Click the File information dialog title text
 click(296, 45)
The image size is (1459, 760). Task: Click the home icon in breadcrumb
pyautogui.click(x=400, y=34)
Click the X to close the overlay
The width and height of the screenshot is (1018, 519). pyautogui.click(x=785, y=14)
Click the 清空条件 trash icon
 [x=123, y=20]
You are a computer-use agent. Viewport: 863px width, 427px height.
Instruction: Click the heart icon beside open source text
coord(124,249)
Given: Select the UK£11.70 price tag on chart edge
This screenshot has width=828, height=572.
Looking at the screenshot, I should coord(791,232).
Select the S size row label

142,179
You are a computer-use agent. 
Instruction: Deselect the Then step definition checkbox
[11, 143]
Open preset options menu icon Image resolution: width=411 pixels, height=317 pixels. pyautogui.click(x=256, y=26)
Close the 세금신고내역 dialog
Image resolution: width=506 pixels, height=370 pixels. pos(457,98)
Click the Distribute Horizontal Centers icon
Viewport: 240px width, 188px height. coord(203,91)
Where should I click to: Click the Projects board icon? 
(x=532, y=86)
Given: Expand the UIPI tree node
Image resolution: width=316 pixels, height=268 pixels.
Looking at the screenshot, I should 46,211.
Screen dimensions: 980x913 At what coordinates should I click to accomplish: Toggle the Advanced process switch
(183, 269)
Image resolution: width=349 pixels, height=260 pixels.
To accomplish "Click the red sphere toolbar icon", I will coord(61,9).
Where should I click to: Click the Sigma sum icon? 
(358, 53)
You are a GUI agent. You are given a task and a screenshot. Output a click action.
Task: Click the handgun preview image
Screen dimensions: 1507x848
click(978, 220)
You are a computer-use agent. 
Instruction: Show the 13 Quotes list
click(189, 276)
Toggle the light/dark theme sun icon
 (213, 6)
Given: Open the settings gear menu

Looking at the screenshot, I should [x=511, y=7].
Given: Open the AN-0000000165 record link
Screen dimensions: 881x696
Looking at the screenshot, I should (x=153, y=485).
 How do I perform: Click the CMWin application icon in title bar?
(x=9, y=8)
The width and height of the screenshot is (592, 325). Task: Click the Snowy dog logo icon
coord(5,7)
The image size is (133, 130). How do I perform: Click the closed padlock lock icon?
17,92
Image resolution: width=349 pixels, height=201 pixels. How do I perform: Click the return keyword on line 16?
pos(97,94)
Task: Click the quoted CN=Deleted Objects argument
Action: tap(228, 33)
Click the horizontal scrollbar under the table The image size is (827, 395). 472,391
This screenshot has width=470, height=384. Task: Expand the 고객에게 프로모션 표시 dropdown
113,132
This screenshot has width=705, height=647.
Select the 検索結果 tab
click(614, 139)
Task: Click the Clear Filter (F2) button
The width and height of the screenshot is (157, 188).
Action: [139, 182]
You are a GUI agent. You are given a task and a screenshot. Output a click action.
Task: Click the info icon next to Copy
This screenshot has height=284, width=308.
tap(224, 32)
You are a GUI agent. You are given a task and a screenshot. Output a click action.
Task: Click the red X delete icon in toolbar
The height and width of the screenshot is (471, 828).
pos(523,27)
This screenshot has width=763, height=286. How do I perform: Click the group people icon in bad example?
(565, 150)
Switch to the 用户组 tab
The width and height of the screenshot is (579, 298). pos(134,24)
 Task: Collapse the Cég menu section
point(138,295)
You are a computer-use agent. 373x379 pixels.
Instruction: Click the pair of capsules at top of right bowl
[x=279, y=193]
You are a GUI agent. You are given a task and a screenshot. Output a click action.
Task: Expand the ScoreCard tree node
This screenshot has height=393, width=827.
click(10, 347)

> Task instructions:
Please write out the records from above, keeping every line exact.

> Answer area:
Click the File information dialog title text
 click(296, 45)
The image size is (1459, 760). Task: Click the home icon in breadcrumb
pyautogui.click(x=400, y=34)
Click the X to close the overlay
The width and height of the screenshot is (1018, 519). pyautogui.click(x=785, y=14)
Click the 清空条件 trash icon
 [x=123, y=20]
You are a computer-use agent. Viewport: 863px width, 427px height.
Instruction: Click the heart icon beside open source text
coord(124,249)
Given: Select the UK£11.70 price tag on chart edge
This screenshot has width=828, height=572.
Looking at the screenshot, I should coord(791,232).
Select the S size row label

142,179
You are a computer-use agent. 
Instruction: Deselect the Then step definition checkbox
[11, 143]
Open preset options menu icon Image resolution: width=411 pixels, height=317 pixels. pyautogui.click(x=256, y=26)
Close the 세금신고내역 dialog
Image resolution: width=506 pixels, height=370 pixels. pos(457,98)
Click the Distribute Horizontal Centers icon
Viewport: 240px width, 188px height. coord(203,91)
Where should I click to: Click the Projects board icon? 
(x=532, y=86)
Given: Expand the UIPI tree node
Image resolution: width=316 pixels, height=268 pixels.
Looking at the screenshot, I should 46,211.
Screen dimensions: 980x913 At what coordinates should I click to accomplish: Toggle the Advanced process switch
(183, 269)
Image resolution: width=349 pixels, height=260 pixels.
To accomplish "Click the red sphere toolbar icon", I will coord(61,9).
Where should I click to: Click the Sigma sum icon? 
(358, 53)
You are a GUI agent. You are given a task and a screenshot. Output a click action.
Task: Click the handgun preview image
Screen dimensions: 1507x848
click(978, 220)
You are a computer-use agent. 
Instruction: Show the 13 Quotes list
click(189, 276)
Toggle the light/dark theme sun icon
 (213, 6)
Given: Open the settings gear menu

Looking at the screenshot, I should [x=511, y=7].
Given: Open the AN-0000000165 record link
Screen dimensions: 881x696
Looking at the screenshot, I should (x=153, y=485).
 How do I perform: Click the CMWin application icon in title bar?
(x=9, y=8)
The width and height of the screenshot is (592, 325). Task: Click the Snowy dog logo icon
coord(5,7)
The image size is (133, 130). How do I perform: Click the closed padlock lock icon?
17,92
Image resolution: width=349 pixels, height=201 pixels. How do I perform: Click the return keyword on line 16?
pos(97,94)
Task: Click the quoted CN=Deleted Objects argument
Action: tap(228, 33)
Click the horizontal scrollbar under the table The image size is (827, 395). 472,391
This screenshot has width=470, height=384. Task: Expand the 고객에게 프로모션 표시 dropdown
113,132
This screenshot has width=705, height=647.
Select the 検索結果 tab
click(614, 139)
Task: Click the Clear Filter (F2) button
The width and height of the screenshot is (157, 188).
Action: [139, 182]
You are a GUI agent. You are given a task and a screenshot. Output a click action.
Task: Click the info icon next to Copy
This screenshot has height=284, width=308.
tap(224, 32)
You are a GUI agent. You are given a task and a screenshot. Output a click action.
Task: Click the red X delete icon in toolbar
The height and width of the screenshot is (471, 828).
pos(523,27)
This screenshot has width=763, height=286. How do I perform: Click the group people icon in bad example?
(565, 150)
Switch to the 用户组 tab
The width and height of the screenshot is (579, 298). pos(134,24)
 Task: Collapse the Cég menu section
point(138,295)
You are a computer-use agent. 373x379 pixels.
Instruction: Click the pair of capsules at top of right bowl
[x=279, y=193]
You are a GUI agent. You are given a task and a screenshot. Output a click action.
Task: Expand the ScoreCard tree node
This screenshot has height=393, width=827.
click(10, 347)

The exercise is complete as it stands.